Mañana es el día de los Santos Inocentes porque, hace más de 2.000 años, un rey asustado hizo asesinar cantidades de niños —para tratar de conservar su poder— en el mismo lugar donde, hace más de dos años, un presidente asustado dio la orden de asesinar a tantos más niños para tratar de conservar el suyo. La historia no se repite pero se copia mucho.

La corrupción de la memoria suele ofrecer resultados espectaculares; pocos, sin embargo, como este, donde la masacre de esos chicos se transformó en licencia para mentir. Y la clave está en la palabra inocentes y sus raras piruetas. Ya en latín era rara: innocens significaba el que no daña, in + nocens; con el tiempo, su significado se expandió en dos direcciones: por un lado fue el que no tiene la culpa, el inocente; por otro, el que no tiene astucia o experiencia, el inocente; el que no ha hecho ningún daño, el que puede fácilmente ser dañado. En esa confluencia hay toda una idea: que dañas o te dañan, ley de la selva celestial.

Esos niños que Herodes mandó asesinar eran inocentes de las dos maneras y, siglos después, la religión triunfante les dio un lugar en su calendario; al fin y al cabo, sus muertes habían salvado de la muerte al inventor de aquella historia. Nadie imaginaba todavía que, con el tiempo, los españoles —sólo los españoles y sus repetidores— se inventarían la costumbre de tolerar, ese día, los engaños que, supuestamente, otros días no. Mañana, aquí, se puede hacer lo que, en principio, nunca se puede.

(Siempre hubo carnavales, más allá del nombre que cada cultura les pusiese: unas fiestas, una vez al año, en que todo era al revés de lo que siempre era. Ese día los súbditos se reían de sus jefes, sus reyes, sus leyes; ese día servía para que los sometidos sintieran que el orden establecido era tan fuerte que hasta te permitía burlarlo: servía, entonces, para que lo siguieran soportando con renovados bríos.)

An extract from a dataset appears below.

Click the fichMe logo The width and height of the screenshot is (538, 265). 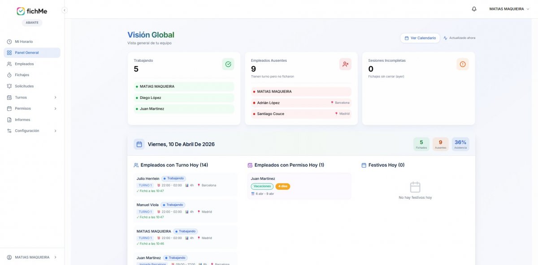32,11
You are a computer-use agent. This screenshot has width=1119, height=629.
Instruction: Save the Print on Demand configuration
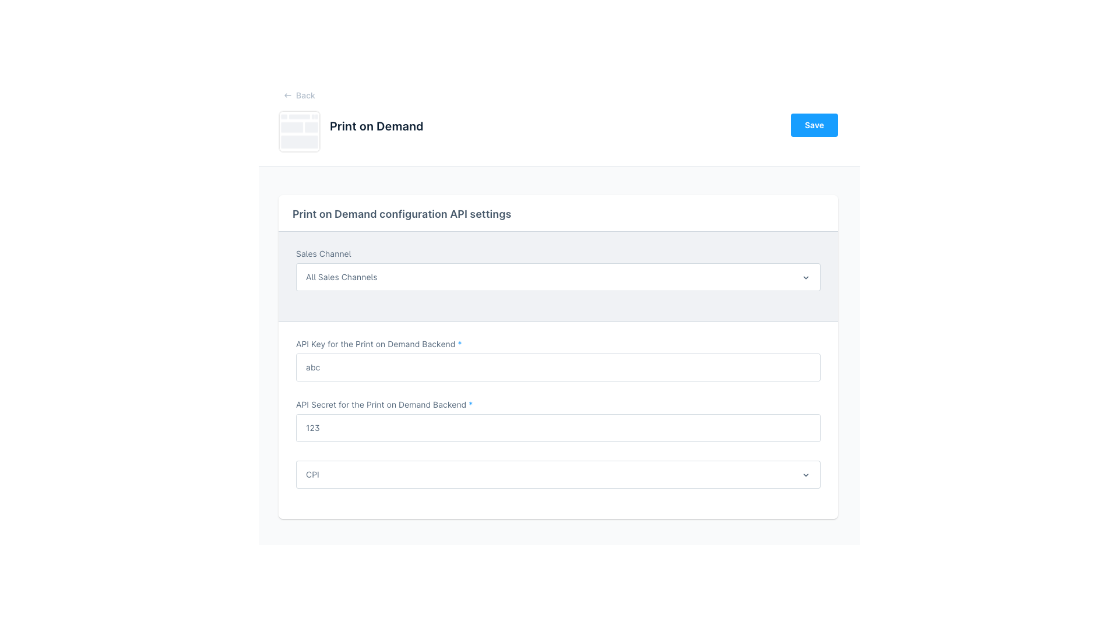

“Que la inocencia te valga” te dicen cada 28 de diciembre cuando te engañan con un engaño graciosito —una inocentada— y esa sencilla ceremonia proclama —quiere proclamar— que el resto del tiempo no te engañan. Así, los medios tomaron la costumbre y nos colaban una noticia falsa cada “Día de los Inocentes” como para decirnos que todas las demás, ese día, todos los días, eran verdaderas. El juego/ritual que lo consigue es simpático: ya desde chico aprendí que el 28 de diciembre había un engaño y debía detectarlo, y así leer el diario o mirar las noticias se volvía mucho más interesante, más intenso: una auténtica escuela de lectura. Leer es descubrir la trampa.

Por eso se me ocurrió, inocente de mí, hace muchos años, que el Gobierno de mi país de entonces debía promulgar una “ley del 28 de diciembre” que obligase a todos los medios a contener todos los días una noticia falsa. Se suponía que esto, a su vez, obligaría a los lectores a leer o escuchar o mirar los medios cada día con la misma sospecha con que los miramos cada 28 de diciembre: tratando de detectar la mentira, la falsificación. Iluso de mí: la evolución de los medios y los lectores y las sociedades hizo que, sin necesidad de ninguna ley, la gran mayoría empezara a leer así, buscando, desconfiando.

Pero cada vez se hace más difícil intentar una lectura crítica. Confiábamos —un poco— en nuestro discernimiento, nuestra capacidad de descubrir la falsificación. La IA y sus productos lo complican mucho; ahora, a menudo, la única diferencia que podemos establecer entre un vídeo verdadero y uno falso —las declaraciones de un personaje importante, por ejemplo— es que una persona o medio respetados —una “autoridad”— te garanticen que es auténtico. En síntesis: perdemos la posibilidad de juzgar por nosotros mismos y debemos entregarnos otra vez al juicio de “los que saben”. La posibilidad de una lectura crítica y autónoma de los medios es una de las primeras víctimas de la inteligencia artificial.

Lo cual nos obliga una vez más, como público, a confiar y creer. (Y nos obliga más aún, como periodistas, a conseguir esa confianza.) Tener que entregarse a la opinión de otro nunca es un buen mecanismo; parece ser, por ahora, el único posible, hasta que descubramos o inventemos las maneras de recuperar nuestra independencia crítica. Es urgente. Por desgracia, los que suelen inventar esas cosas están del lado de los que se benefician con el engaño. Más urgente aún: que entendamos que ese es, ahora, el campo de batalla.